A critical issue when dealing with nanomaterials, either in bulk or, as in the present case, in the form of supported nanostructures, is the availability of the best characterization tools concerning the different relevant aspects of these layers (i.e., chemistry, nanostructure and structure of these systems). The NFM unit has made a considerable effort in generating the necessary expertise in characterization tools and, specifically, has carried out a decided policy in promoting expertise in advanced techniques such as photoemission or electron microscopy, techniques in which researchers from the unit are considered a reference within Europe. As a result of these efforts, the NFM laboratories are at present within the best equipped in the EU in its field and dispose of one of the best trained personnel team in Europe in this scientific area. The research unit also benefits from the CSIC services at national level and from the local scientific and technical environment, including in the team advanced users in the facilities from several Andalusian universities (Seville, Malaga, Cádiz and Pablo de Olavide).

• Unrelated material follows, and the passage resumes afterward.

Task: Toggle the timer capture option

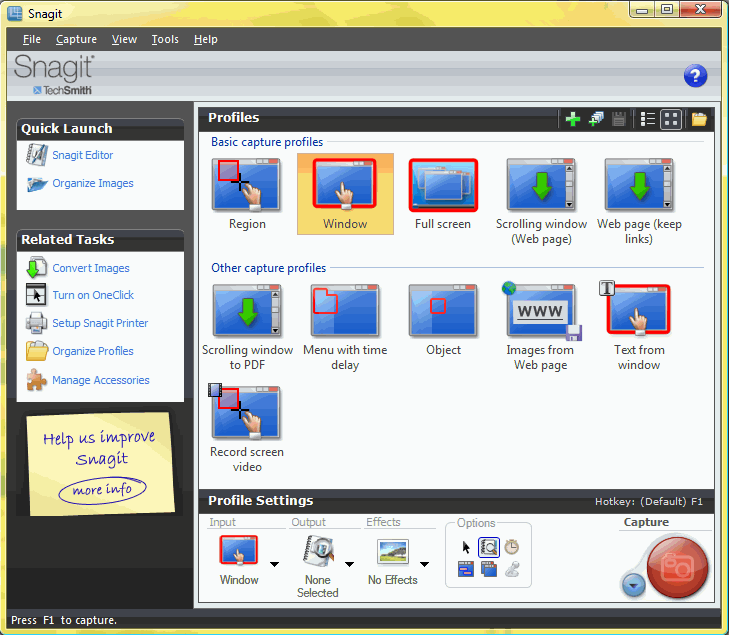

Fruitful collaborations with experts in different fields of advanced characterization all over EU (University of Cambridge in UK, CEA-Leti in France for TEM, Prof. Tougaard in Denmark for XPS…) have fostered a positive impact for the endeavors of the unit in this specific area. It is noteworthy that the complementary expertise of their researchers, including experts in plasma, nanomaterials, physical properties, chemical reactivity, surface analysis, etc. has open panoply of possibilities to afford ambitious and quite innovative projects in the field. These singularities of the NFM unit have received an ample recognition worldwide, exemplified by the participation of its members in EU projects (6 within the last 5 years), in some of them as coordinators, the impartation of invited conferences in well-recognized international conferences (26) and seminars (14), the organization of more than 16 international congresses and symposia and the participation of one of the researchers as a member of the “European Science Foundation Scientific Committee on Material Science” during this period.

Transfer of technology

Transfer of research results to the industry has always been a target priority in the NFM unit since its foundation. A rough estimate of the funds received during the last five years in industrial projects, either directly or through collaborative projects within the framework of public openings amounted to more than 1.4 M€ in the last five years. During this period, the unit has presented and got approved 8 Patents, some of them extended to EU and USA and 3 of them held by private companies, as a result of projects directly funded by them. Transferred results cover a wide range of applications (sensors, detecting gas leaks in solar collecting tubes, bioactive surfaces, detection of ionizing particles, synthetic procedures, etc.) and are in most cases the result of the expertise in advanced functionalization methodologies using plasma and vacuum methods.

Specialized training

Owing to the nature of the ICMS as a joint center between CSIC and the University of Seville, staff personnel from both institutions work together in the NFM unit, which also serves as a platform to train specialized personnel. This is demonstrated by the realization of numerous degree (14) master (9) and phD (15) thesis during the last five years, the involvement and participation in a Doctorate Program of the University of Seville on Science and Technology of New Materials and a Master Course on New Materials and on “Laser, Plasma and Surface technologies”) as well as the organization of post graduate courses. Students from the universities of Seville, Cordoba, Lille, Nantes, Pablo de Olavide, Complutense or Malaga, among others, have received substantial training in the NFM laboratories.